RECORDS:
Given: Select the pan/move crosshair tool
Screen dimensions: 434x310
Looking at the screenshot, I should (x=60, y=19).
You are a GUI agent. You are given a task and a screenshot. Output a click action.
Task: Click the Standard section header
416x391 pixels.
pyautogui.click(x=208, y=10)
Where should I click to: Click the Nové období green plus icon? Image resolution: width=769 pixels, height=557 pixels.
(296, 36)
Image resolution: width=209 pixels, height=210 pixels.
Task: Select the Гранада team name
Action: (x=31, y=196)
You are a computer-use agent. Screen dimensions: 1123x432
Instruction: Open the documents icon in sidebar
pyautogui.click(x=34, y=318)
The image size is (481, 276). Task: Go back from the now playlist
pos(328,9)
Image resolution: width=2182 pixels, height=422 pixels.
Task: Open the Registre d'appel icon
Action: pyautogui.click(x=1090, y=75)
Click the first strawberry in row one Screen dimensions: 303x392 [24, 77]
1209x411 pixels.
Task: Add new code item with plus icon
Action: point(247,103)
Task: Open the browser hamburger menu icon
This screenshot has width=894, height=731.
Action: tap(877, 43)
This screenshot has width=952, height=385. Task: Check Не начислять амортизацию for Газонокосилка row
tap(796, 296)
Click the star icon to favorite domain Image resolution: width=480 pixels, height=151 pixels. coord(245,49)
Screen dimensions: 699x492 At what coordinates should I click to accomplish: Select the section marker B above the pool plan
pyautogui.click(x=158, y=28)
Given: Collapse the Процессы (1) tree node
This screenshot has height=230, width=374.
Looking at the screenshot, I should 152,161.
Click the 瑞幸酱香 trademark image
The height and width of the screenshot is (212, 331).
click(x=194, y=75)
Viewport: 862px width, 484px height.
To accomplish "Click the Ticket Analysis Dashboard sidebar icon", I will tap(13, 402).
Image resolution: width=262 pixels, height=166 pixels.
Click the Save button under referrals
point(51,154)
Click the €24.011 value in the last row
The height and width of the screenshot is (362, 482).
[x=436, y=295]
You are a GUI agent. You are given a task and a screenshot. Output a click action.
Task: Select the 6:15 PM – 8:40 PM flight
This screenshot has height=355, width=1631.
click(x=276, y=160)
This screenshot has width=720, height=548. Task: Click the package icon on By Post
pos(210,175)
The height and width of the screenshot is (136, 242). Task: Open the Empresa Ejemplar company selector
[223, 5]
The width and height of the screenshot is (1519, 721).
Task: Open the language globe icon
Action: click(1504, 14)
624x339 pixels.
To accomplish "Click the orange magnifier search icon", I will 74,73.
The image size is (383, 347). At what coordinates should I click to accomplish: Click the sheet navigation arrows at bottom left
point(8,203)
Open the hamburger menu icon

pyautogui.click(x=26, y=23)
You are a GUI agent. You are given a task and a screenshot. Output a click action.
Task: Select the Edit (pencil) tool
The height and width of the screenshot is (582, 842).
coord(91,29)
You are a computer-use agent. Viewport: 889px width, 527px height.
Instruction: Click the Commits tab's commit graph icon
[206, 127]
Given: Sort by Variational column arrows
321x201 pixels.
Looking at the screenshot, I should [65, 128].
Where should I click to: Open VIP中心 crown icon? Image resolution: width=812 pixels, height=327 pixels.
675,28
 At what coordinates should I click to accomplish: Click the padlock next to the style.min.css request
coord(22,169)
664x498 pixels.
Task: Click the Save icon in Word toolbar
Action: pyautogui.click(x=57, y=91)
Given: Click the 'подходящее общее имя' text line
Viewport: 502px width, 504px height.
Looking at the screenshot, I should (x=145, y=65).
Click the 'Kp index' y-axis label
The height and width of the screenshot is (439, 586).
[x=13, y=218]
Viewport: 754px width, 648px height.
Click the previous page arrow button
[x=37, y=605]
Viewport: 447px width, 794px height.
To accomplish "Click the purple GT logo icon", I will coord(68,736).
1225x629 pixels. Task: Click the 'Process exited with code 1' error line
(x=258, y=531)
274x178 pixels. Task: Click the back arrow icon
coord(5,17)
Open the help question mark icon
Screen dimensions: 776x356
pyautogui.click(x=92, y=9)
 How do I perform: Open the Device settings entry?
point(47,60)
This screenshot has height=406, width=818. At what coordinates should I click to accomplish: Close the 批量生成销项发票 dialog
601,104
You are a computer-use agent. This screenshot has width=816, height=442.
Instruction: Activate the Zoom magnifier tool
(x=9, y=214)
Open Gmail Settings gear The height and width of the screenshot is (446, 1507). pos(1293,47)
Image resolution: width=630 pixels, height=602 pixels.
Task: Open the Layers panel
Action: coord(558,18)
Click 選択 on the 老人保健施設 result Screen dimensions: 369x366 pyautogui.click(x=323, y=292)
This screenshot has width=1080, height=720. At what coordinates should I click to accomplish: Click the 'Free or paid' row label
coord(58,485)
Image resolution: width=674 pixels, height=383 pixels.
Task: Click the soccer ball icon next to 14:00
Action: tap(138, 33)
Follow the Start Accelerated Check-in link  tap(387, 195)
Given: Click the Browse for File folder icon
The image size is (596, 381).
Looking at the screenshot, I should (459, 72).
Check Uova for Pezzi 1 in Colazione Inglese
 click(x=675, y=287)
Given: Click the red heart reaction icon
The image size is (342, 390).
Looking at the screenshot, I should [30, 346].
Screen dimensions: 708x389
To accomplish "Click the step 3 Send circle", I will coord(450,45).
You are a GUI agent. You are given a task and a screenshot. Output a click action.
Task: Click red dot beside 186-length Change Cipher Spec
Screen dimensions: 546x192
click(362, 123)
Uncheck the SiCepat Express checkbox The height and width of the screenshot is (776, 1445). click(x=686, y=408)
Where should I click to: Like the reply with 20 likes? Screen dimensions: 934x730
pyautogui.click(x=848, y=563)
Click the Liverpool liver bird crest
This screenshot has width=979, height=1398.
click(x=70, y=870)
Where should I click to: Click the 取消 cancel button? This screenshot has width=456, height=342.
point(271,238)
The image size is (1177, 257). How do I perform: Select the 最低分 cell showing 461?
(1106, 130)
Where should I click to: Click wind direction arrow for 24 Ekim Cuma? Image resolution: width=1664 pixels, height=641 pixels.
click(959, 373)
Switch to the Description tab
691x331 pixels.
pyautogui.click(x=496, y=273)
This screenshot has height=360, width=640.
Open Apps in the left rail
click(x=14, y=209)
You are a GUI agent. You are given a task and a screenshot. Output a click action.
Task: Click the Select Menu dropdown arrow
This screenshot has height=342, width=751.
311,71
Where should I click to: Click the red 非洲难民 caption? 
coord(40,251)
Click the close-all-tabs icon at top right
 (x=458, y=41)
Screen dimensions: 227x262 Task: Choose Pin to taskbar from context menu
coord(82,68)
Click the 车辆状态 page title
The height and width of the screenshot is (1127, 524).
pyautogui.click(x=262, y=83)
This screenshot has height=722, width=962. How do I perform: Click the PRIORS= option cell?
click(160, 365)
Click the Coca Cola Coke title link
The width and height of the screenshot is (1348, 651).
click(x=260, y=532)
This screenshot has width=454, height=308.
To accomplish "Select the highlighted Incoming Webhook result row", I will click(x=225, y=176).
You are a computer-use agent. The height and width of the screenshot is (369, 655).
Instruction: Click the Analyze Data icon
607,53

TASK:
Print only these lines, please. They run from the start of the entries above to the line containing "Task: Select the 6:15 PM – 8:40 PM flight", both ends included, and must match exactly.

EXPECTED ANSWER:
Given: Select the pan/move crosshair tool
Screen dimensions: 434x310
Looking at the screenshot, I should (x=60, y=19).
You are a GUI agent. You are given a task and a screenshot. Output a click action.
Task: Click the Standard section header
416x391 pixels.
pyautogui.click(x=208, y=10)
Where should I click to: Click the Nové období green plus icon? Image resolution: width=769 pixels, height=557 pixels.
(296, 36)
Image resolution: width=209 pixels, height=210 pixels.
Task: Select the Гранада team name
Action: (x=31, y=196)
You are a computer-use agent. Screen dimensions: 1123x432
Instruction: Open the documents icon in sidebar
pyautogui.click(x=34, y=318)
The image size is (481, 276). Task: Go back from the now playlist
pos(328,9)
Image resolution: width=2182 pixels, height=422 pixels.
Task: Open the Registre d'appel icon
Action: pyautogui.click(x=1090, y=75)
Click the first strawberry in row one Screen dimensions: 303x392 [24, 77]
1209x411 pixels.
Task: Add new code item with plus icon
Action: point(247,103)
Task: Open the browser hamburger menu icon
This screenshot has width=894, height=731.
Action: tap(877, 43)
This screenshot has width=952, height=385. Task: Check Не начислять амортизацию for Газонокосилка row
tap(796, 296)
Click the star icon to favorite domain Image resolution: width=480 pixels, height=151 pixels. coord(245,49)
Screen dimensions: 699x492 At what coordinates should I click to accomplish: Select the section marker B above the pool plan
pyautogui.click(x=158, y=28)
Given: Collapse the Процессы (1) tree node
This screenshot has height=230, width=374.
Looking at the screenshot, I should 152,161.
Click the 瑞幸酱香 trademark image
The height and width of the screenshot is (212, 331).
click(x=194, y=75)
Viewport: 862px width, 484px height.
To accomplish "Click the Ticket Analysis Dashboard sidebar icon", I will tap(13, 402).
Image resolution: width=262 pixels, height=166 pixels.
Click the Save button under referrals
point(51,154)
Click the €24.011 value in the last row
The height and width of the screenshot is (362, 482).
[x=436, y=295]
You are a GUI agent. You are given a task and a screenshot. Output a click action.
Task: Select the 6:15 PM – 8:40 PM flight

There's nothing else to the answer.